North Korea demands apology from US
North Korea demanded an apology from the US today for designating the communist state as an “outpost of tyranny,” and threatened to resume long-range missile tests.
However, the North also held out the possibility of returning to nuclear disarmament talks if Washington agrees to coexist with the communist country.
North Korea declared last month that it had nuclear weapons and was boycotting six nation talks aimed at ending its nuclear ambitions.
At the time, it cited US Secretary of State Condoleezza Rice’s designation of the country as one of the world’s “outposts of tyranny” as evidence that Washington has not abandoned its “hostile” policy toward North Korea since President Bush first included it in his “axis of evil,” along with Iran and pre-war Iraq.

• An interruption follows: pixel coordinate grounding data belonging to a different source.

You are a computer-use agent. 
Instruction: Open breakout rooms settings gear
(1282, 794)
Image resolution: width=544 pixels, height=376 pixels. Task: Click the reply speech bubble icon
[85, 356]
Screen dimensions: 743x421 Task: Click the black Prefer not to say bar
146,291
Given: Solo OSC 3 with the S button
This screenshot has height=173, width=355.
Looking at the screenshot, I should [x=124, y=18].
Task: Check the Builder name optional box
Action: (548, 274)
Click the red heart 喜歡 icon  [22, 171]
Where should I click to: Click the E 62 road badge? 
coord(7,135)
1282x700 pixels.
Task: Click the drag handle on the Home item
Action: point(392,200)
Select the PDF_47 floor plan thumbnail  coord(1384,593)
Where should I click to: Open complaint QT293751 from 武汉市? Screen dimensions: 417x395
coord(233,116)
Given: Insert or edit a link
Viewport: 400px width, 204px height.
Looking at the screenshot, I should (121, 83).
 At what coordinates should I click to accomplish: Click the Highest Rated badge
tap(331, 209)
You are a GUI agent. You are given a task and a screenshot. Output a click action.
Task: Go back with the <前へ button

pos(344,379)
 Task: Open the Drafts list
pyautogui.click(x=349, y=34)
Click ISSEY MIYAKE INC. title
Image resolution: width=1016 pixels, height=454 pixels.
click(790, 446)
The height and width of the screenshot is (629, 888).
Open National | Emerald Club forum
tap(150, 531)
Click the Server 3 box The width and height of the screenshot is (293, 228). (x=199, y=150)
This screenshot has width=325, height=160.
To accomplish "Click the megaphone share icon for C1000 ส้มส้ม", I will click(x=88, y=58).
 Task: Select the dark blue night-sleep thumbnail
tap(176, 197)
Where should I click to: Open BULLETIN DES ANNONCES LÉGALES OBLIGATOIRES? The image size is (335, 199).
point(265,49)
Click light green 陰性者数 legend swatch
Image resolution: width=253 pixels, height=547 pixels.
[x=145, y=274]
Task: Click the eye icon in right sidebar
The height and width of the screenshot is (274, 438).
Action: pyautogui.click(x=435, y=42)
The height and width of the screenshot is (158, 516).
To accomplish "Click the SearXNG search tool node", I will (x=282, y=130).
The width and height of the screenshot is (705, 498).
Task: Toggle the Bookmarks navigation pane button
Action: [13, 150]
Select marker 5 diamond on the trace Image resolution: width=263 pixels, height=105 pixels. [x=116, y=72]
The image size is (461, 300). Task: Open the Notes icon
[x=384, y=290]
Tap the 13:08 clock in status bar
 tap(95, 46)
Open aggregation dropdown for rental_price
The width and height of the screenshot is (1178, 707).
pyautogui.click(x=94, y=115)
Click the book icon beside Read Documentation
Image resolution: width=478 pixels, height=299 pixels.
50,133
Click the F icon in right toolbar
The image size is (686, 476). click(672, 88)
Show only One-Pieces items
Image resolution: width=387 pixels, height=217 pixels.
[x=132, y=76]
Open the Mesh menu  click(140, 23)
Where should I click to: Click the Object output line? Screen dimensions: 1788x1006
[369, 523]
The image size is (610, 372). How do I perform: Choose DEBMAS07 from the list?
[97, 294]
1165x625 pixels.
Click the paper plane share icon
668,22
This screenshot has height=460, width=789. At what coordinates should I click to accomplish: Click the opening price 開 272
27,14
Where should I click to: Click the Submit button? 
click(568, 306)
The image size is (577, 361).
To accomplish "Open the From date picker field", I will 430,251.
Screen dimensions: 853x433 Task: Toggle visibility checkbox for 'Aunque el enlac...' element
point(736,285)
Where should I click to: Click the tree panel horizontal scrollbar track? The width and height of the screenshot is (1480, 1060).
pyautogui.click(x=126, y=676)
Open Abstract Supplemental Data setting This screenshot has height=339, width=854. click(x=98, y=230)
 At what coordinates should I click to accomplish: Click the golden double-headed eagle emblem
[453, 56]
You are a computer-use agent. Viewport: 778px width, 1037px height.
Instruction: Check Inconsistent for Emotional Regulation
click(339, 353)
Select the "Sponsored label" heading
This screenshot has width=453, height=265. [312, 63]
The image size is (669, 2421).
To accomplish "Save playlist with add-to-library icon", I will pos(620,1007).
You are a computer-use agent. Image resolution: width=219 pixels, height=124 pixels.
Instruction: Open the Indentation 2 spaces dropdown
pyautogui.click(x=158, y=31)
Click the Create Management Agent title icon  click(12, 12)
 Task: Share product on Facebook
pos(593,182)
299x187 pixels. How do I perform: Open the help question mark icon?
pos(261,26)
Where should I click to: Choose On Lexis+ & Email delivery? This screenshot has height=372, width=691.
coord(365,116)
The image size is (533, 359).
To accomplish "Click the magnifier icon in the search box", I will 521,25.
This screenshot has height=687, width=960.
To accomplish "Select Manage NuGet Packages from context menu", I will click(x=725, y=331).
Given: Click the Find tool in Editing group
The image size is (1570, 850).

“The US should apologise for his above-said remarks and withdraw them, renounce its hostile policy aimed at a regime change in the DPRK and clarify its political willingness to coexist with the DPRK in peace and show it in practice,” the North Korean Foreign Ministry said, using the acronym of the country’s formal name – Democratic People’s Republic of Korea.
It said North Korea “will go to the talks any time if the US takes a trustworthy sincere attitude and moves to provide conditions and justification for the resumption of the six-party talks”.
The original Korean-language statement also said North Korea might resume long-range missile tests, according to South Korea’s Yonhap news agency.